The Brazilian Institute for Responsible Gambling (IBJR), which groups the top operators in the country’s sports betting, is concerned with match-fixing, and says its members effectively monitor betting patterns daily using artificial intelligence (AI) to preserve sports integrity.
Fraud
When suspected fraud is identified, operators report this information directly to organizations such as the leading International Betting Integrity Association (IBIA). If match-fixing suspicions are confirmed, the IBIA sends the information to the Brazilian authorities to act as needed.
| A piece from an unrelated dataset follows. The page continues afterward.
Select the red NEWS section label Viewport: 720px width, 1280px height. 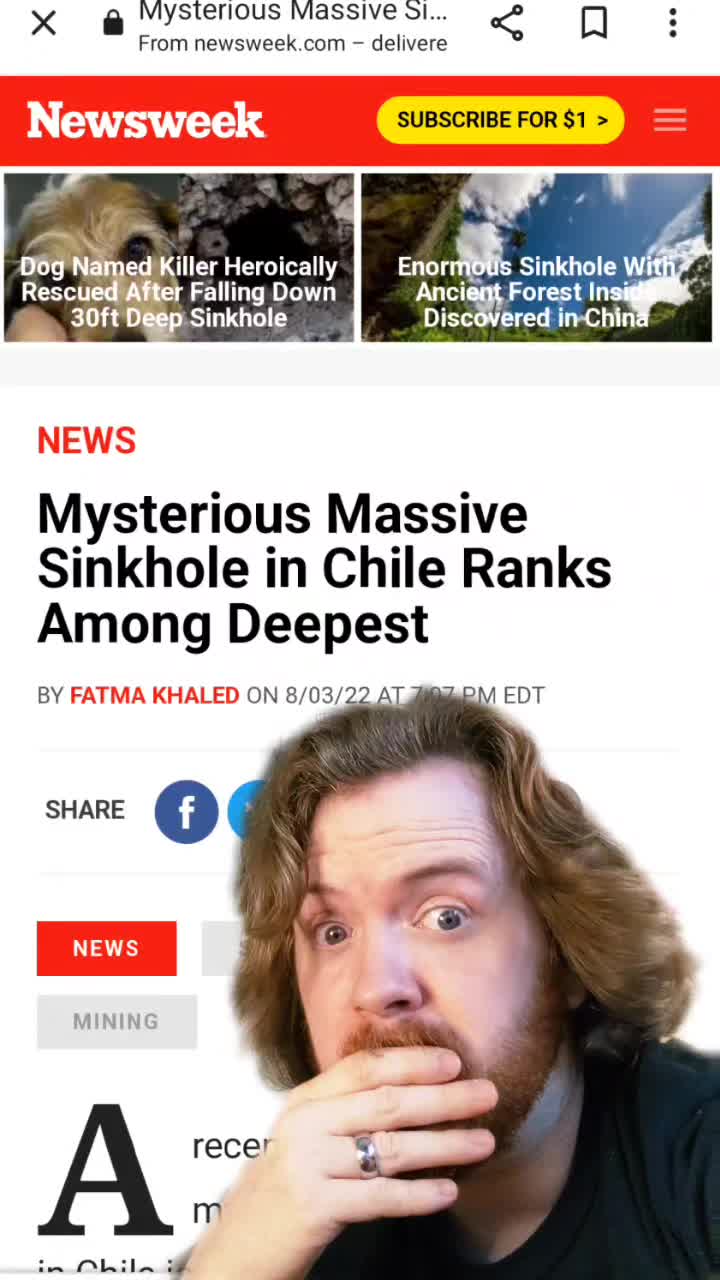tap(86, 441)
Many observers and monitors believe that soccer authorities in Europe and Latin America have for too long turned a blind eye to the problem of match-fixing.
And in an era of explosive online sports betting growth, and amid this perception of impunity, this has allowed the cancer of match-fixing to spread.
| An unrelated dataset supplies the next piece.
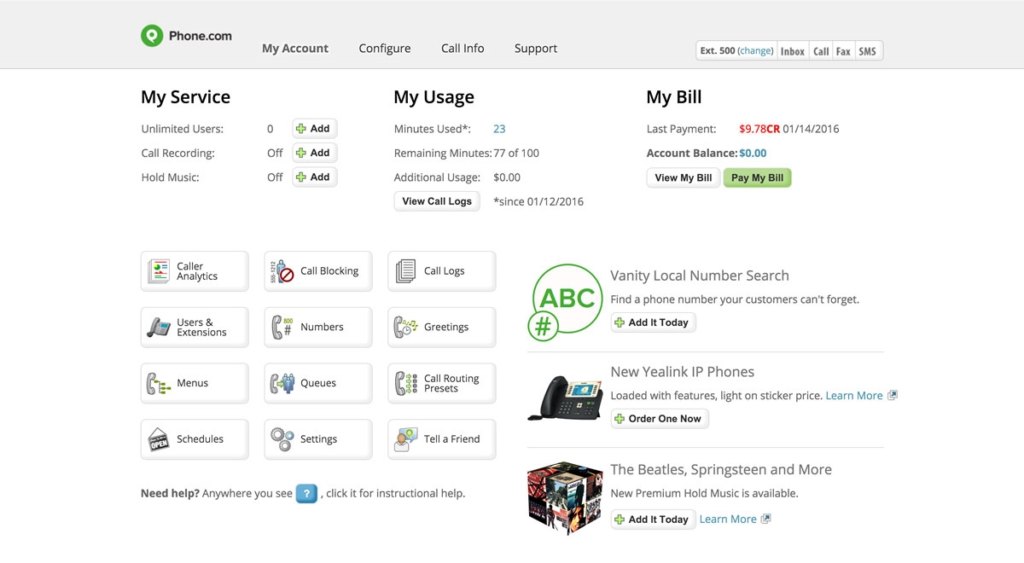Switch to the Inbox tab
Viewport: 1024px width, 563px height.
[x=792, y=51]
Barbosa believes that leaving enforcement only up to authorities is not good enough.
Investigate
The private sector should step up to the plate and act, he affirms, noting that in Brazil, for instance, the police have too much work on their plate, from murders to drug trafficking, to investigate and chase match-fixing.
Barbosa argues that the CBF and the clubs, which are flush with sponsorship money from betting houses, should invest more in integrity programs to educate professional players on the dangers and temptations of fixing results.
Speaking to iGamingFuturo from SBC Summit Americas 2025 in Fort Lauderdale, Florida, he told me:
“I doubt any of their contracts with players even have a clause committing them to stay clear of involvement in match-fixing. That needs to be explicitly spelt out.”
Scandal
Even Brazil’s most popular football team, Flamengo, has been hit by a match-fixing scandal.
Its striker Bruno Henrique is under investigation for allegedly receiving yellow and red cards during a match against rival Santos in 2023. Henrique was yellow-carded after committing a hard foul on a Santos player. He then approached the referee shouting angrily until he got a red card and was sent off.
According to both Barbosa and Amarante one thing is urgently needed in Brazil: More severe punishment to set an example that will dissuade players from match-fixing – and to guarantee foreign investors that the nation’s booming betting business will not be tarnished.
“[Unless match-fixing is tackled], this could be catastrophic for the business,” Amarante asserted.
In recent years there have been match-fixing crises in Peru, Venezuela and Central American countries, and more recently in Mexico.
Crime
The Mexican Football Federation (FMF) says that it is now taking the issue much more seriously.
“We are drawing up exemplary sanctions that will practically ban any player involved,” a FMF spokesperson told iGF.
Soccer’s world body FIFA has a mandatory five-year ban for players fixing play. In Brazil the maximum is two years, but the sanction is rarely enforced by lenient authorities.
In a recent betting scandal in the Brazilian state of Goias investigating prosecutors charged 16 players in a match-fixing scheme that had spread through the top soccer leagues.
But nobody was criminally convicted despite match-fixing being established as a crime in Brazil since 2012.
A few of the players got banned for two years and some were banned for just 12 games.
“What a joke!” said Barbosa.
A mockery indeed of Brazil’s beautiful game.